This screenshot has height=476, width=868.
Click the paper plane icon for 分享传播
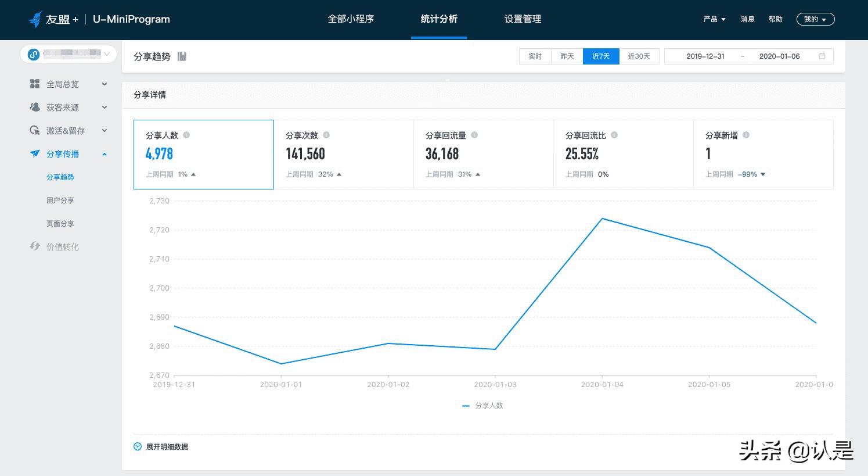pos(35,153)
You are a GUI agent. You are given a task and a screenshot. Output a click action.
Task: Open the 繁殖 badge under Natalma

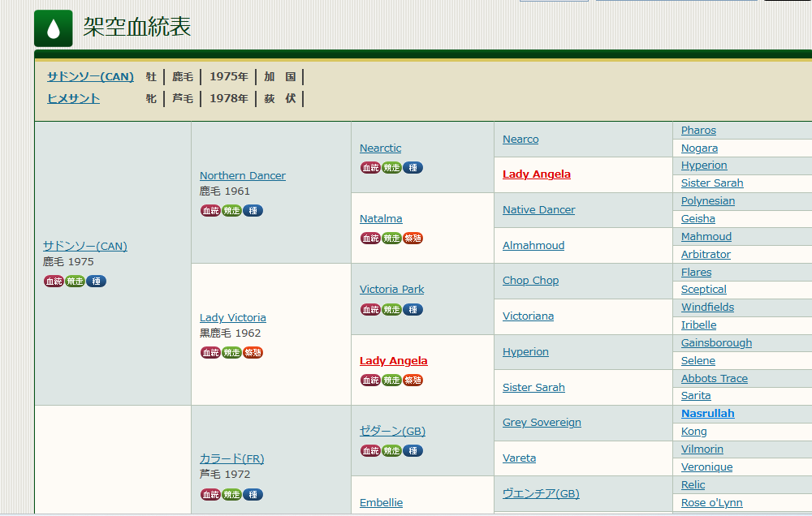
______________________________
Goal of the exercise -
Using the listing above, return all lines where the word "screenshot" occurs.

Answer section -
This screenshot has height=476, width=868.
You are a GUI agent. You are given a task and a screenshot. Output a click action.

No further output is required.